Paul is intentionally pressing into conversations with everyone who will listen. We know this is the case because of the following verse. Luke continues,
Then also, some of the Epicurean and Stoic philosophers argued with him. Some said, “What is this pseudo-intellectual trying to say?” Others replied, “He seems to be a preacher of foreign deities” — because he was telling the good news about Jesus and the Resurrection (Acts 17:18).
Luke points out that Paul is explicit about both Jesus and the resurrection. Furthermore, this passage is a very real indication of what happens when we share a message as foreign as the gospel. Some of the people thought he was crazy. However, the strangeness of his message was enough to earn him a hearing.
Here is a call for everyday evangelism in Acts 17. Our eyes should be open, and this should issue out in a response of proclaiming the good news that is the only true medicine for what we see.
Is our response appropriate?
Finally, we get to the famous sermon delivered by Paul on the Areopagus. The sermon is markedly different than others recorded in Acts, and yet it is the exact same in all the most important ways. Paul does not start with Abraham or discuss the lineage of David. He even calls on Greek philosophy in order to direct them toward the most high God. Nevertheless, the result is a clear presentation of the gospel, one that demonstrates the totality of sin and Christ as the only hope. He loses most of the crowd at the resurrection, but not all of them. Some believe.
Paul could not have delivered this sermon had he not had his eyes open in the beginning. There is a place for understanding our audience. Paul’s actions were incited by discovery, and what he discovered shaped the course of those actions. We need to have eyes to see our world, what we observe demands a response, and that response should be appropriate for what we have seen.
Parts of Paul’s message changed in order to create understanding in his hearers. He looked for conceptual bridges that revealed meaning in his message. We too must look for bridges of understanding, but like Paul, we need to keep the gospel true to itself. Paul was not trying to make people like the gospel, he was trying to make them understand the gospel. In the end, Paul’s good news had not changed, and many did not like it. Yet some did, and that is the final focus of the passage.

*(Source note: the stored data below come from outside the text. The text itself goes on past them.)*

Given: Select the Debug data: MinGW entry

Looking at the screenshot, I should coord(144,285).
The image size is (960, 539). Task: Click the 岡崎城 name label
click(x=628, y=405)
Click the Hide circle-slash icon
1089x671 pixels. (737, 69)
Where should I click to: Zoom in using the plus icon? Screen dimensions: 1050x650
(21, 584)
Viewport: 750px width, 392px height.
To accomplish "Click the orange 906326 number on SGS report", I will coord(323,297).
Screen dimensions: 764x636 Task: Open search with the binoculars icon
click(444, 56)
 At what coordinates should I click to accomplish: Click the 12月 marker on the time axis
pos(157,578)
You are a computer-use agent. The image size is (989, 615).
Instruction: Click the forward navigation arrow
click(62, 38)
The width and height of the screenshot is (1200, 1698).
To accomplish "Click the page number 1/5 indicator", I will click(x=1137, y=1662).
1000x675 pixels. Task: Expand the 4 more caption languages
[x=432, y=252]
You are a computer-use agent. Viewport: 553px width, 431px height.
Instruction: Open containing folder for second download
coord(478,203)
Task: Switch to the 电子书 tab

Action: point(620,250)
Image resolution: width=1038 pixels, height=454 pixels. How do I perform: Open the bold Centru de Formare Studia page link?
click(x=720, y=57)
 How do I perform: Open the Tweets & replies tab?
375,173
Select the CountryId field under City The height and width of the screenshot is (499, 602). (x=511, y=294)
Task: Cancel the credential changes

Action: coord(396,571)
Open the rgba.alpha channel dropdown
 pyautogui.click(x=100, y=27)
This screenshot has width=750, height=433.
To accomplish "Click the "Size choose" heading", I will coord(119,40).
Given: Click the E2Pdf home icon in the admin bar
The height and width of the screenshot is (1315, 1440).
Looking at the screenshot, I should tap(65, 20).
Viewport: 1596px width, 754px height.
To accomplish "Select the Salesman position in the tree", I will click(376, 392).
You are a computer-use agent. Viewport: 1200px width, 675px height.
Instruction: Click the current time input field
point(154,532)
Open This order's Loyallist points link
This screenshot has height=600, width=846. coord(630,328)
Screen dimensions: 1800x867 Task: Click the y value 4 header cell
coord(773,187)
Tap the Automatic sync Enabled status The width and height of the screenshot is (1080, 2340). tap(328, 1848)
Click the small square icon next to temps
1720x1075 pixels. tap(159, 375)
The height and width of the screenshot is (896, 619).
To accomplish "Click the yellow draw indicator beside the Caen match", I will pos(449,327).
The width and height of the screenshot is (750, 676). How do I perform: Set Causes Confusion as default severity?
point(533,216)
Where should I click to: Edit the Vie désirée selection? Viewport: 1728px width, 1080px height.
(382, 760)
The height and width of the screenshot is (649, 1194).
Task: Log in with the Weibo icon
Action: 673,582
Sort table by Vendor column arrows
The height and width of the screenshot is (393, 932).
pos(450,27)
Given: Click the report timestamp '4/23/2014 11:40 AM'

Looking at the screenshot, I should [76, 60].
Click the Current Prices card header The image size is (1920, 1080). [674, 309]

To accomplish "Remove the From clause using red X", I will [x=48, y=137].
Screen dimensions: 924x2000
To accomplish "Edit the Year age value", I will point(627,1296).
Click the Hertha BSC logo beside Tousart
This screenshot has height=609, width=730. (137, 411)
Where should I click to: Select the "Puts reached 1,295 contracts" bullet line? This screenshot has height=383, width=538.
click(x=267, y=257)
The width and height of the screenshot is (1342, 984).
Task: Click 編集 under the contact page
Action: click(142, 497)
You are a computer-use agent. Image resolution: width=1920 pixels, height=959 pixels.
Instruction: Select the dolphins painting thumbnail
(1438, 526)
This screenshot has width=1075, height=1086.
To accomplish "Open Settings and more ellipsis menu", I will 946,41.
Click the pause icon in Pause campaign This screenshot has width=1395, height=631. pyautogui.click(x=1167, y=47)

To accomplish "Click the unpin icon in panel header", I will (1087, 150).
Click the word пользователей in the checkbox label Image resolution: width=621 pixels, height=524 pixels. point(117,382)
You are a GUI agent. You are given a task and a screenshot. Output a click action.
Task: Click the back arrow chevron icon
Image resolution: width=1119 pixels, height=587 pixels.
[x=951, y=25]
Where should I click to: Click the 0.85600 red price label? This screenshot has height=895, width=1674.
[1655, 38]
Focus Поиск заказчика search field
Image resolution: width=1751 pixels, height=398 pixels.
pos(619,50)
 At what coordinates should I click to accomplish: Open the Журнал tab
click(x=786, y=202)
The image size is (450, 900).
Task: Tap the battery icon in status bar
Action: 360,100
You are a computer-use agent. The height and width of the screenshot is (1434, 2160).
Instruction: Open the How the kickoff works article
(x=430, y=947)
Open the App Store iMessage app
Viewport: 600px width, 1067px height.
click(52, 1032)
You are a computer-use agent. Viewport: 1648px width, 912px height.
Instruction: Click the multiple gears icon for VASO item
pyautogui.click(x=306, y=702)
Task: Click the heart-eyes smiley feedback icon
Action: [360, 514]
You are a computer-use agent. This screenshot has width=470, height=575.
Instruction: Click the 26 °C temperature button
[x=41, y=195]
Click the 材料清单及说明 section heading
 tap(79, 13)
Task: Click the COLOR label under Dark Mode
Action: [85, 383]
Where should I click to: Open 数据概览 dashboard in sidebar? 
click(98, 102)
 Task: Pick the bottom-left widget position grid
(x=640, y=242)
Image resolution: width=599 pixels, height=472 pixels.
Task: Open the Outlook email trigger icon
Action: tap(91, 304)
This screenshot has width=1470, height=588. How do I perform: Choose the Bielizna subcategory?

Paul’s mission is no different than our own. Neither is his message. Yes, Acts 17 serves as a model for contextualization. Yes, it should remind us of God’s sovereignty in bringing the nations to our doorsteps. However, it must also serve as a model for our own actions in the place where God has chosen to put us. Fact is, God is not only sovereign over the placement of refugees and immigrants here today. He was also sovereign over placing you where you are, and he did so for a reason: so that people can seek God and perhaps find him. Let’s take a hint from Paul and open our eyes so that we may reason with those around us in a way that makes sense, even daily as Paul did.